Они приходили ежедневно и знали актеров по именам. Их места в зрительном зале – всегда уважительно пустовали. Если кто-то из новеньких, по незнанию, и занимал одно из них, тогда тихо, что бы не нарушать течение игры, его просили освободить не своё. Шепотом, но достаточно настойчиво утверждая, что они здесь с самого начала и поэтому, совершенно точно, имеют право на это место. Что, мол, с другого им не так хорошо видно. Что оттуда «все не так, как они привыкли видеть» и поэтому они не могут уловить сюжет.  Новенькие подчинялись и вежливо, без долгих уговоров, пересаживались: уж очень больно тыкались в их ребра острые локти тех, кто были здесь давно. Но иногда старожилы вдруг сами пересаживались: толи из любопытства, толи устав косить на сцену с одного и того же места. Затаившись на новом месте – они становились новенькими и бывало, что их прогоняли местные. Тогда они нехотя поднимались и, неуклюже сгорбившись, начинали, перемещаться по залу в поисках нового места, втихаря кляня себя за потерю прежнего. Иногда, случайно найденное в темноте кресло – оказывалось даже более удобным, чем те, что были у них до этого.
Они радовались и затихали, постепенно забывая то, где были еще вчера. Иногда, неожиданно вспомнив о недавнем происшествии, они пытались вернуться обратно. Тихонько кряхтя и непрерывно извиняясь – осторожно шли между рядами, выспрашивая: не помнит ли кто, где их места были прежде?

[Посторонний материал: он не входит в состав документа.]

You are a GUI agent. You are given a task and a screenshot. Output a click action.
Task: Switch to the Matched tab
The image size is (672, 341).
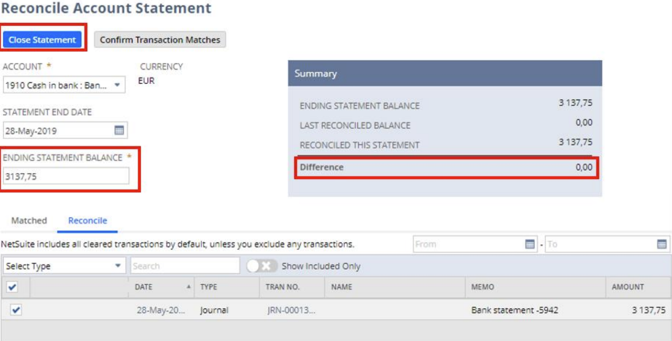(x=29, y=220)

Кто-то шипел на них и советовал пошевеливаться, кто-то советовал спросить у других, а иной, невразумительно ткнув пальцем в пустоту, начинал крутиться и вытягивать шею, пытаясь не пропустить происходящего в это момент на сцене. Иногда их поиски оказывались удачными и они находили свое, прежде потерянное место. Им радовались, приветливо кивали, по-быстрому пожимали руки, стараясь не отвлекаться от игры актеров. Они и сами торопились усесться поскорее: действие не прекращалось ни на мгновение. Вернувшись на свои, знакомые до мозолей, места – они успокаивались чувствуя себя дома. Но очень скоро начинали скучать, сравнивая знакомое с тем, что им недавно пришлось испытать.

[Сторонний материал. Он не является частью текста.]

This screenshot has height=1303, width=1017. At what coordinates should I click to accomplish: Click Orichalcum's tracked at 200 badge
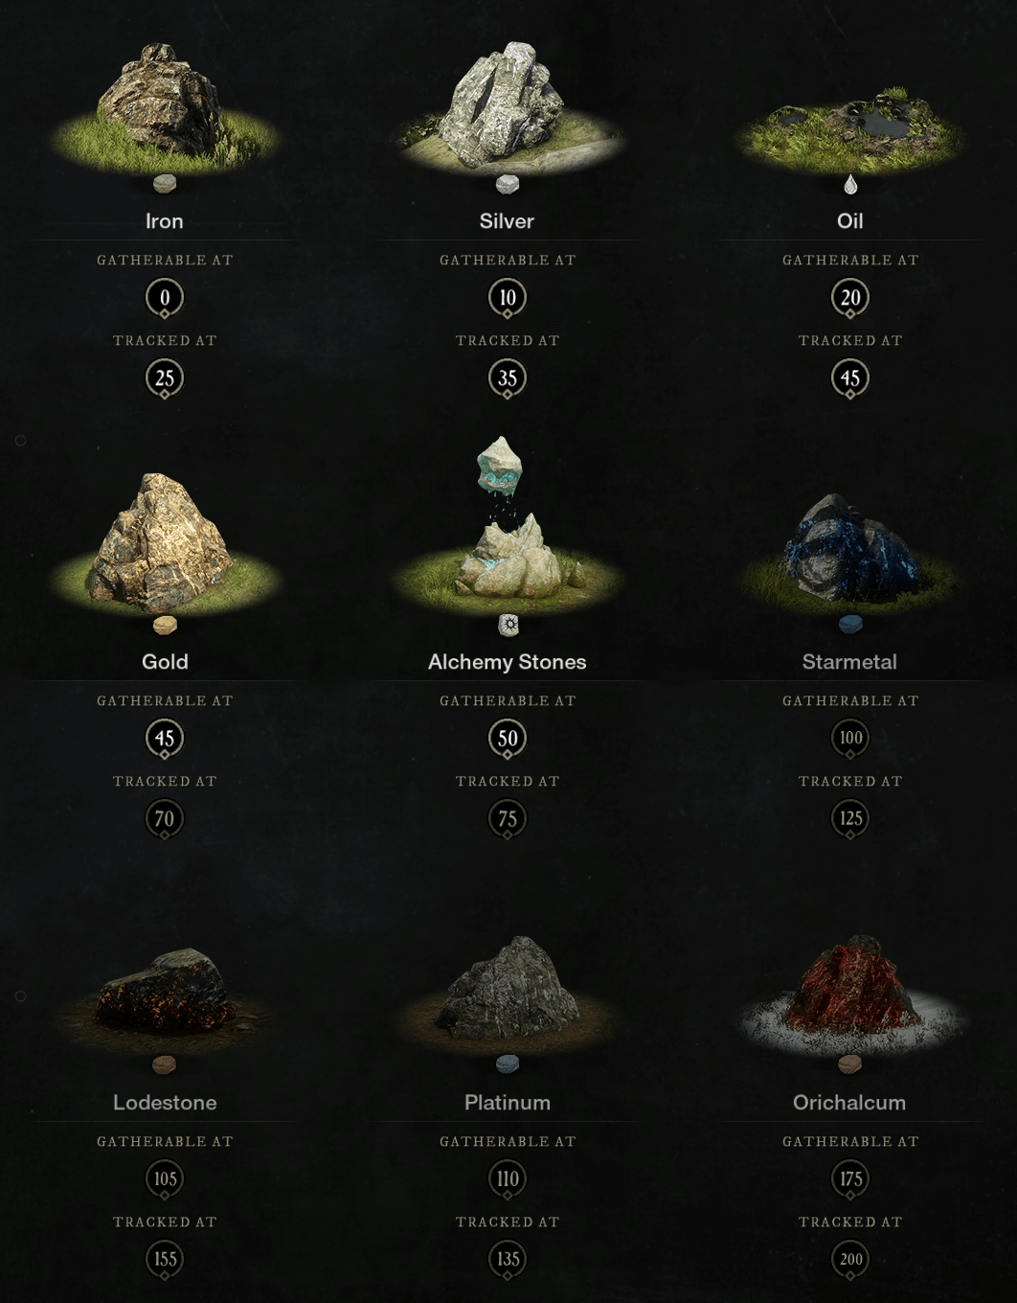click(850, 1260)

Соседи сидели крепко, но с удовольствием выслушивали их тихие рассказы о том, как было «там», уважительно качали головой и поражались их смелости, в тоже время, не отрывая напряженного взгляда от сцены.
Кто-то из потерявших место, вел себя иначе и, выпрямившись в полный рост, - начинал выкликать их темноты своих прежних  соседей. Услышав ответ – уверенно шел между рядами и никто особо не пытался высказываться на его счет.
Бывало, что он бодро вышагивал по спинкам кресел, иногда даже наступая сидящим на головы и плечи, но это не особо никого заботило. Кто успевал пригнуться, кто терпеливо ждал, когда наконец-то переступят на соседа… Кто как... Были и те, кто возмущались. Их резко обрывали, требовали не мешать смотреть и, в тоже время, кто-то на миг отрывался от сцены и начинал наблюдать за происходящим в зрительном зале. Равнодушных не было.
Были всякие. Театр был везде.
Сюжет на сцене порой перекликался с происходящим в зрительном зале.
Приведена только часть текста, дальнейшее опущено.